O líder sindical Choi Seung-ho afirmou que o sindicato havia aceitado uma proposta apresentada pelo chefe da Comissão Nacional de Relações Trabalhistas, mas que a greve de 18 dias seguiria em frente porque a administração da Samsung não chegou a um entendimento sobre outro ponto de atrito. “Gostaria de pedir desculpas ao público por não ter conseguido chegar a um bom resultado, apesar de ter feito o maior número possível de concessões”, disse o dirigente, contendo as lágrimas. “Não cessaremos nossos esforços para chegar a um acordo, mesmo durante a greve.”

A Samsung, por sua vez, rejeitou as acusações e atribuiu o impasse às exigências do sindicato. Em comunicado, a empresa afirmou que os trabalhadores insistiram em demandas “inaceitáveis”, incluindo a forma de cálculo dos bônus para unidades deficitárias. “A razão pela qual não foi possível chegar a um acordo é que aceitar as exigências excessivas do sindicato prejudicará os princípios fundamentais da administração da empresa”, disse a companhia. Alguns investidores disseram estar mais preocupados com o risco de aumento permanente nos custos trabalhistas do que com os impactos pontuais da paralisação.

No centro do conflito está a insatisfação dos funcionários com a disparidade salarial em relação à rival SK Hynix. A empresa assumiu a liderança no fornecimento de chips de memória de alta largura de banda para processadores de inteligência artificial da Nvidia, e seus funcionários receberam, no ano passado, bônus mais de três vezes maiores do que os da Samsung, segundo o sindicato. O resultado foi um êxodo de trabalhadores da Samsung para a concorrente e um aumento expressivo nas filiações sindicais. Os 48 mil funcionários que planejam fazer greve representam 38% da força de trabalho doméstica da Samsung.

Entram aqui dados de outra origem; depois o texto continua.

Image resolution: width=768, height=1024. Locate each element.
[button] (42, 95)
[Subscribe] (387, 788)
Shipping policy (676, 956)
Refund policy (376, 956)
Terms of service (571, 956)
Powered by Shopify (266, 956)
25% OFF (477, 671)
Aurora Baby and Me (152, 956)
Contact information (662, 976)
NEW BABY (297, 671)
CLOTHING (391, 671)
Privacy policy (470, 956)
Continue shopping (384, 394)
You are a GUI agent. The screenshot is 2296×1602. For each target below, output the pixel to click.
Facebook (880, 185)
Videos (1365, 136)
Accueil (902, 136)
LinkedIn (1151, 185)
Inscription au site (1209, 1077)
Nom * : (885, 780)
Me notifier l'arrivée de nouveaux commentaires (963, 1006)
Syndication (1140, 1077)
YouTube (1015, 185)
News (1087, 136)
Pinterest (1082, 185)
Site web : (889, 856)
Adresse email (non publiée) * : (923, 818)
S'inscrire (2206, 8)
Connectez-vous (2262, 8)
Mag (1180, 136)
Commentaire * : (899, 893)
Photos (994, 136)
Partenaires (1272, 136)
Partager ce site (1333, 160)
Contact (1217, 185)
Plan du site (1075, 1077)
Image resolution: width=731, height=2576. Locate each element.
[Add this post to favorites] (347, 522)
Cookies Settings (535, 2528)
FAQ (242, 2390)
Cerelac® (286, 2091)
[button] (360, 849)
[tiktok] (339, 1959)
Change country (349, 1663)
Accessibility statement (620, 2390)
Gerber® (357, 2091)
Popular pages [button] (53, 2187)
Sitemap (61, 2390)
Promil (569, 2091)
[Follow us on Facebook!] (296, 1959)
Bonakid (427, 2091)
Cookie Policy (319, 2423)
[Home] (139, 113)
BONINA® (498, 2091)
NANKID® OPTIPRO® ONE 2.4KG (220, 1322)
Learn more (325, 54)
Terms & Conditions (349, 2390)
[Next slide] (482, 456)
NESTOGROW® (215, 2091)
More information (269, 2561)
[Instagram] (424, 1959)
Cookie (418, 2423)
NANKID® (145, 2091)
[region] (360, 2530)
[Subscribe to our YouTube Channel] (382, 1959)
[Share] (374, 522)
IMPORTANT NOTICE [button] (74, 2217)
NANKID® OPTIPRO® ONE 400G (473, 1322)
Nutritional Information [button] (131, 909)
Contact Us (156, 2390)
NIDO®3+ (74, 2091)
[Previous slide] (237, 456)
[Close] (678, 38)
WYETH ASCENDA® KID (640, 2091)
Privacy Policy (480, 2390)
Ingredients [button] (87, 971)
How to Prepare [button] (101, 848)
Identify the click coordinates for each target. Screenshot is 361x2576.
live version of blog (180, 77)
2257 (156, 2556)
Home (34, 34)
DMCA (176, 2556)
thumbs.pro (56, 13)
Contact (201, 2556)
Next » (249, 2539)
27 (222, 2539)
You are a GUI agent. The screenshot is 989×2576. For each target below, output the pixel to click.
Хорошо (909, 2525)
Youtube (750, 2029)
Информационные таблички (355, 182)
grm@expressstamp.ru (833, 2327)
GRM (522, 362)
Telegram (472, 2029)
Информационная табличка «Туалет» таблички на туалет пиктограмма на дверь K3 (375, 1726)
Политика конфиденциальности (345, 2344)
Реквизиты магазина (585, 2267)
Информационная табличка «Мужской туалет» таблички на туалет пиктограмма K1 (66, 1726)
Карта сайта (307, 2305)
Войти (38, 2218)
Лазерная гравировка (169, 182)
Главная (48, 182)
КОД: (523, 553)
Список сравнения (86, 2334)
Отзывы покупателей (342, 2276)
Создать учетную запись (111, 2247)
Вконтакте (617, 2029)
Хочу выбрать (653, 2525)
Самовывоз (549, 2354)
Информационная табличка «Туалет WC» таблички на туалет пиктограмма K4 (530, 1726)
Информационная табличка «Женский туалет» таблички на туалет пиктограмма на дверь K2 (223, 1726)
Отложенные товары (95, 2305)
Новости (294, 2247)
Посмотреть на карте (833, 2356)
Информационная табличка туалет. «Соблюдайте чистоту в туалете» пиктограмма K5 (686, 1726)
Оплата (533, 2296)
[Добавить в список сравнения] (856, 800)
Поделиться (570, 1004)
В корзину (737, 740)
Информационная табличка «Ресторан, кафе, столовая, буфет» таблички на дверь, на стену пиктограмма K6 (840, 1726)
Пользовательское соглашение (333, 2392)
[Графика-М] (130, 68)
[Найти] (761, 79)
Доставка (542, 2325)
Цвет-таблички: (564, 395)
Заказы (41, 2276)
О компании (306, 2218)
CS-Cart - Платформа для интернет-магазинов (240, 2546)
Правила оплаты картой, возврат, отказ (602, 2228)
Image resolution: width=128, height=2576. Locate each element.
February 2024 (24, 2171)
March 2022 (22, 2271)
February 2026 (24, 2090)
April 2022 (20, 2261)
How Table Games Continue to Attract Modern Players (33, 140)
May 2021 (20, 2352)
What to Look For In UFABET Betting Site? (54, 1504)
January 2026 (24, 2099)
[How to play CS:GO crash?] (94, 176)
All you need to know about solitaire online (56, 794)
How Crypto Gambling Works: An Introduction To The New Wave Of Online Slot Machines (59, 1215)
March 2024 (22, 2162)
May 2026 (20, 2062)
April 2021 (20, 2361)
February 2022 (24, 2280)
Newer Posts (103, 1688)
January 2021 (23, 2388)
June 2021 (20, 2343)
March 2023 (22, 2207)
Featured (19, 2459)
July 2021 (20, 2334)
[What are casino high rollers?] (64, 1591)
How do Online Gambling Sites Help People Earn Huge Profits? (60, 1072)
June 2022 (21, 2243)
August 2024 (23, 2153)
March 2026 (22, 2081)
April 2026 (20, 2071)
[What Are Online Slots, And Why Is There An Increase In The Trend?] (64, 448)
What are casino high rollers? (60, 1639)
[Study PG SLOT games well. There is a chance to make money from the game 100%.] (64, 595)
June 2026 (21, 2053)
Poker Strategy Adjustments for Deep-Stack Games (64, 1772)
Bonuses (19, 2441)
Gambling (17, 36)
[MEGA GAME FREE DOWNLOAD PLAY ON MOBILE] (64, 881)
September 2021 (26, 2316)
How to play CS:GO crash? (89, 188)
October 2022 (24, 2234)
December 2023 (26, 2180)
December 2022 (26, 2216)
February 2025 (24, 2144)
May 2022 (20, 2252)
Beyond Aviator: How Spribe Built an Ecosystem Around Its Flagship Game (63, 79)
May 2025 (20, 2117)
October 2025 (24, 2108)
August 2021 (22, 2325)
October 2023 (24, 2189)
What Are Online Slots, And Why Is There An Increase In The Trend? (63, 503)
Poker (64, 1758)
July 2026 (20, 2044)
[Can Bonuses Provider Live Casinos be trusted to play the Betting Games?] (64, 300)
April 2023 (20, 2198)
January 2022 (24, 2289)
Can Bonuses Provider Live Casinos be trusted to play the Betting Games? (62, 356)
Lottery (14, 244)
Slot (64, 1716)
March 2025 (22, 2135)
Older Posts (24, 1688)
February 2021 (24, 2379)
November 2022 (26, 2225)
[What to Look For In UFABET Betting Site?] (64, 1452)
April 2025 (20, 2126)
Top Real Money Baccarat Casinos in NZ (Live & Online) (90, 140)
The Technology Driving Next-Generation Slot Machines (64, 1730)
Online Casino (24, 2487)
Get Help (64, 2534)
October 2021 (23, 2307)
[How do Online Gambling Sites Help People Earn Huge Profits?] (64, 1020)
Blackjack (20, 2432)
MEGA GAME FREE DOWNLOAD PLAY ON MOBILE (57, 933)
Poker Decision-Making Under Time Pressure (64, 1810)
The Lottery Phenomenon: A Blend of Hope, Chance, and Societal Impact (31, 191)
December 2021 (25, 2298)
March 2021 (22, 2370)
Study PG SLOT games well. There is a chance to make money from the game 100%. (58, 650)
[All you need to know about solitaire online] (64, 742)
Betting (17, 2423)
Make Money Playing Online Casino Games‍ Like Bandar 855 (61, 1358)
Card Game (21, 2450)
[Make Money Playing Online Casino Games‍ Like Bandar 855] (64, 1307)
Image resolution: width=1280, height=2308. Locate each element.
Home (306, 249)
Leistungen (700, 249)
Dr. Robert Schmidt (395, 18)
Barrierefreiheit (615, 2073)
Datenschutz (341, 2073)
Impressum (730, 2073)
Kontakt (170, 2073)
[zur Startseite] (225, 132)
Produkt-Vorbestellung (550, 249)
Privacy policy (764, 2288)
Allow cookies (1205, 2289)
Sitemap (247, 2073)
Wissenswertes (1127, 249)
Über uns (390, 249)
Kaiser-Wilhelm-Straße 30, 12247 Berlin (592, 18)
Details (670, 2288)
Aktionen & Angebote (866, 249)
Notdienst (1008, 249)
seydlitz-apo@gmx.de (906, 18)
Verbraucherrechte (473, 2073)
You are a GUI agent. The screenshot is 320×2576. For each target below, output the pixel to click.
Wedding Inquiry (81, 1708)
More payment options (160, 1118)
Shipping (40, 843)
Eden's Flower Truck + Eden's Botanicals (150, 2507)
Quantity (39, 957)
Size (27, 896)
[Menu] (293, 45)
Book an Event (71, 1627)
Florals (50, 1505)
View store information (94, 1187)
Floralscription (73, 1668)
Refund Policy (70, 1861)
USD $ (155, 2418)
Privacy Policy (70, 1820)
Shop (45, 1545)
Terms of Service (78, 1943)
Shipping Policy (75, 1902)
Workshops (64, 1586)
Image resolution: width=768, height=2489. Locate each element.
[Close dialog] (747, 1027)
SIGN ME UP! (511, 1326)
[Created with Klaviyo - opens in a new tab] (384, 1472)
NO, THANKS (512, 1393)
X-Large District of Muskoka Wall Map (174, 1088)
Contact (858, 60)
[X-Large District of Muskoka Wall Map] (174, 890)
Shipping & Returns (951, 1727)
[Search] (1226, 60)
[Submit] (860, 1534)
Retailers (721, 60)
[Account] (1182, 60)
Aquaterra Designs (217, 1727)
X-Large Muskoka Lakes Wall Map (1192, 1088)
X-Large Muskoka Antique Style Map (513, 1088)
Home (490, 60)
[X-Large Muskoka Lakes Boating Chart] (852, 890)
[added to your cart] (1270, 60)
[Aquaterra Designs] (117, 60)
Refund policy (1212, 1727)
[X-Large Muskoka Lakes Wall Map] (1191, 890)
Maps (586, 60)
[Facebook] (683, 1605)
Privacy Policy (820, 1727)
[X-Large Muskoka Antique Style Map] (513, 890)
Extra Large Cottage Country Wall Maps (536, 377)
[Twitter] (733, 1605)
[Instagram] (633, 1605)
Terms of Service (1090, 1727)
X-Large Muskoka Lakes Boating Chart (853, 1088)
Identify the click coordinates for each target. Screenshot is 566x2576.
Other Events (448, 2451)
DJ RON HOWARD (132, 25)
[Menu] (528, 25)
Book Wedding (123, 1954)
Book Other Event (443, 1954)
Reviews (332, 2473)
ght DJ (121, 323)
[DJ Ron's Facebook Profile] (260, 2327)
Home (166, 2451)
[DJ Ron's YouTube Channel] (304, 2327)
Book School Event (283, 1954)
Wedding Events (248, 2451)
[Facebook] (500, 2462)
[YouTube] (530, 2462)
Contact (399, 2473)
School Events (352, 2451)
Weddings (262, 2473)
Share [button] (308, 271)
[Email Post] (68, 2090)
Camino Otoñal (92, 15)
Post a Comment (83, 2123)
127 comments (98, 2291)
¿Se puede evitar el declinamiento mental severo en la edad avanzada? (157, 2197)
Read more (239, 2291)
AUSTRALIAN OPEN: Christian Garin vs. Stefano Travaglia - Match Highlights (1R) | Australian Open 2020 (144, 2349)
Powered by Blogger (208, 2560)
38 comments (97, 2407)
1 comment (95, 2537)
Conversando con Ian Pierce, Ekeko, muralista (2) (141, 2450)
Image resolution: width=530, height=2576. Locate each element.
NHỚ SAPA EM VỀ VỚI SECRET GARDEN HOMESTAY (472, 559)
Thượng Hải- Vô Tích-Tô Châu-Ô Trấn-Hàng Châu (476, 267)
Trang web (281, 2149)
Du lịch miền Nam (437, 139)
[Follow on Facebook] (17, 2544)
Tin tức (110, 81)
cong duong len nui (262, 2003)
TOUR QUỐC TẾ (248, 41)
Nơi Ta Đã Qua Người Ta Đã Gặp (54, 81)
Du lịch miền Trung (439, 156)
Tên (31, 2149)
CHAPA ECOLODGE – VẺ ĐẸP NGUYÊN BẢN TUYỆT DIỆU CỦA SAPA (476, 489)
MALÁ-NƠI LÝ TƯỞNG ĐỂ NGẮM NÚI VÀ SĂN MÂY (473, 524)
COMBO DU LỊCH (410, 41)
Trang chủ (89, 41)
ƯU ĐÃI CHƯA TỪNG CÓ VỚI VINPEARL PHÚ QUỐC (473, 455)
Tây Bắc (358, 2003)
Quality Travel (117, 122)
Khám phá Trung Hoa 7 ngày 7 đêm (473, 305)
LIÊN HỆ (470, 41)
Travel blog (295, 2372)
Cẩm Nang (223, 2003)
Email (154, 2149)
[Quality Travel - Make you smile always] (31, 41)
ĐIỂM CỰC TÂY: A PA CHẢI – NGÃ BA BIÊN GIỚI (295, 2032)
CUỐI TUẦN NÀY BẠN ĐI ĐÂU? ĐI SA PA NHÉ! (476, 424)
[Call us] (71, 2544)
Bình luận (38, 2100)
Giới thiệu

Entre as exigências do sindicato estão o fim do limite máximo de bônus — atualmente fixado em 50% dos salários anuais —, a alocação de 15% do lucro operacional anual para pagamento de bônus e a formalização dessas mudanças de forma permanente, e não apenas para um ano. Os dois lados divergem principalmente sobre como os bônus de desempenho devem ser distribuídos entre os altamente lucrativos negócios de chips de memória da Samsung e as divisões de chips lógicos, que operam no vermelho.

A gravidade do impasse levou o governo sul-coreano a considerar uma intervenção direta. O presidente Lee Jae Myung criticou o sindicato, afirmando que a entidade estava “passando dos limites” ao reivindicar parcela do lucro operacional antes mesmo do pagamento de impostos. O governo alertou no fim de semana que poderia ordenar uma arbitragem de emergência — mecanismo raramente utilizado que colocaria a greve em espera por 30 dias enquanto o governo medeia as negociações. A Samsung responde por quase um quarto das exportações totais da Coreia do Sul e é a maior fabricante de chips de memória do mundo, o que torna a paralisação uma ameaça não apenas à empresa, mas à economia do país como um todo.